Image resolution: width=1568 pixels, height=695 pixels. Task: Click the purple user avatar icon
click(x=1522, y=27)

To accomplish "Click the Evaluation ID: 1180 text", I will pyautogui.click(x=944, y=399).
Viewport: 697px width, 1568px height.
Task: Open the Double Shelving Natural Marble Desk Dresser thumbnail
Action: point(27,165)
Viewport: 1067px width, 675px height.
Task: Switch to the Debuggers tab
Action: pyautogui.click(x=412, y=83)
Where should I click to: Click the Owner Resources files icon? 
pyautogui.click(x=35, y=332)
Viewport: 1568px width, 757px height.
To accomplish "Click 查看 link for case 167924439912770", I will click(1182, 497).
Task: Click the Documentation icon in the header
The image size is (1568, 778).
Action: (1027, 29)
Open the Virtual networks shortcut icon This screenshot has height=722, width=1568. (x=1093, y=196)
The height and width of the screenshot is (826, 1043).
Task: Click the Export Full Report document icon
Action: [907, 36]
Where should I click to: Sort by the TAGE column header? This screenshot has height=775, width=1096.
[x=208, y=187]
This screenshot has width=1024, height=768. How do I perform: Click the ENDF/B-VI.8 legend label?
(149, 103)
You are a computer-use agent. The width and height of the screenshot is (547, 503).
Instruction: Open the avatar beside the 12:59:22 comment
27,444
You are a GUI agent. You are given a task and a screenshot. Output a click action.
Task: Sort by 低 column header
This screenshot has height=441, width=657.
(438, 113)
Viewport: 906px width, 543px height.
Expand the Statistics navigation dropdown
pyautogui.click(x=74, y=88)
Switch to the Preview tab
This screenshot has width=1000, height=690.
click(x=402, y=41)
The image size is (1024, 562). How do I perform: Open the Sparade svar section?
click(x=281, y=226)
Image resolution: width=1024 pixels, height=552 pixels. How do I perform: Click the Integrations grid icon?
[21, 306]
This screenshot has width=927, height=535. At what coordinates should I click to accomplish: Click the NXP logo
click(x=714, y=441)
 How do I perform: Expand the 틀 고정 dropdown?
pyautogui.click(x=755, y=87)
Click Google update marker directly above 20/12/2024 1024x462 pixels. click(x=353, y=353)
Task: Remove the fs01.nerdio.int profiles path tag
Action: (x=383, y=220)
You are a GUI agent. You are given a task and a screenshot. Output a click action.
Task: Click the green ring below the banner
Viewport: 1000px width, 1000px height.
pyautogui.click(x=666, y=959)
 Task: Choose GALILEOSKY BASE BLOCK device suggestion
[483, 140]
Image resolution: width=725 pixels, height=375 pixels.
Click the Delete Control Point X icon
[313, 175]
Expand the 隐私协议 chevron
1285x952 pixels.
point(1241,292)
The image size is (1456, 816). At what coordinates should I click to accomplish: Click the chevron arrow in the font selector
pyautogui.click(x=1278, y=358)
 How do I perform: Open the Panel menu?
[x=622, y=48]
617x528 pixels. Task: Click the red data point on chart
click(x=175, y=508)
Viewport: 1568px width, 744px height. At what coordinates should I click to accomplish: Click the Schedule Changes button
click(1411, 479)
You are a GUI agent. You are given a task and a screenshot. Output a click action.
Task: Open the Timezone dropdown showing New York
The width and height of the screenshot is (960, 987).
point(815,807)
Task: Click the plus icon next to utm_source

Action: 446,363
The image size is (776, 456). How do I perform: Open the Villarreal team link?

○ ○ ○ ○ ○ ○ ○

_Work order:_ Copy out the records once more, with nothing altered.

_Solution to this task:_
Image resolution: width=1568 pixels, height=695 pixels. Task: Click the purple user avatar icon
click(x=1522, y=27)

To accomplish "Click the Evaluation ID: 1180 text", I will pyautogui.click(x=944, y=399).
Viewport: 697px width, 1568px height.
Task: Open the Double Shelving Natural Marble Desk Dresser thumbnail
Action: point(27,165)
Viewport: 1067px width, 675px height.
Task: Switch to the Debuggers tab
Action: pyautogui.click(x=412, y=83)
Where should I click to: Click the Owner Resources files icon? 
pyautogui.click(x=35, y=332)
Viewport: 1568px width, 757px height.
To accomplish "Click 查看 link for case 167924439912770", I will click(1182, 497).
Task: Click the Documentation icon in the header
The image size is (1568, 778).
Action: (1027, 29)
Open the Virtual networks shortcut icon This screenshot has height=722, width=1568. (x=1093, y=196)
The height and width of the screenshot is (826, 1043).
Task: Click the Export Full Report document icon
Action: [907, 36]
Where should I click to: Sort by the TAGE column header? This screenshot has height=775, width=1096.
[x=208, y=187]
This screenshot has width=1024, height=768. How do I perform: Click the ENDF/B-VI.8 legend label?
(149, 103)
You are a computer-use agent. The width and height of the screenshot is (547, 503).
Instruction: Open the avatar beside the 12:59:22 comment
27,444
You are a GUI agent. You are given a task and a screenshot. Output a click action.
Task: Sort by 低 column header
This screenshot has height=441, width=657.
(438, 113)
Viewport: 906px width, 543px height.
Expand the Statistics navigation dropdown
pyautogui.click(x=74, y=88)
Switch to the Preview tab
This screenshot has width=1000, height=690.
click(x=402, y=41)
The image size is (1024, 562). How do I perform: Open the Sparade svar section?
click(x=281, y=226)
Image resolution: width=1024 pixels, height=552 pixels. How do I perform: Click the Integrations grid icon?
[21, 306]
This screenshot has width=927, height=535. At what coordinates should I click to accomplish: Click the NXP logo
click(x=714, y=441)
 How do I perform: Expand the 틀 고정 dropdown?
pyautogui.click(x=755, y=87)
Click Google update marker directly above 20/12/2024 1024x462 pixels. click(x=353, y=353)
Task: Remove the fs01.nerdio.int profiles path tag
Action: (x=383, y=220)
You are a GUI agent. You are given a task and a screenshot. Output a click action.
Task: Click the green ring below the banner
Viewport: 1000px width, 1000px height.
pyautogui.click(x=666, y=959)
 Task: Choose GALILEOSKY BASE BLOCK device suggestion
[483, 140]
Image resolution: width=725 pixels, height=375 pixels.
Click the Delete Control Point X icon
[313, 175]
Expand the 隐私协议 chevron
1285x952 pixels.
point(1241,292)
The image size is (1456, 816). At what coordinates should I click to accomplish: Click the chevron arrow in the font selector
pyautogui.click(x=1278, y=358)
 How do I perform: Open the Panel menu?
[x=622, y=48]
617x528 pixels. Task: Click the red data point on chart
click(x=175, y=508)
Viewport: 1568px width, 744px height. At what coordinates should I click to accomplish: Click the Schedule Changes button
click(1411, 479)
You are a GUI agent. You are given a task and a screenshot. Output a click action.
Task: Open the Timezone dropdown showing New York
The width and height of the screenshot is (960, 987).
point(815,807)
Task: Click the plus icon next to utm_source

Action: 446,363
The image size is (776, 456). How do I perform: Open the Villarreal team link?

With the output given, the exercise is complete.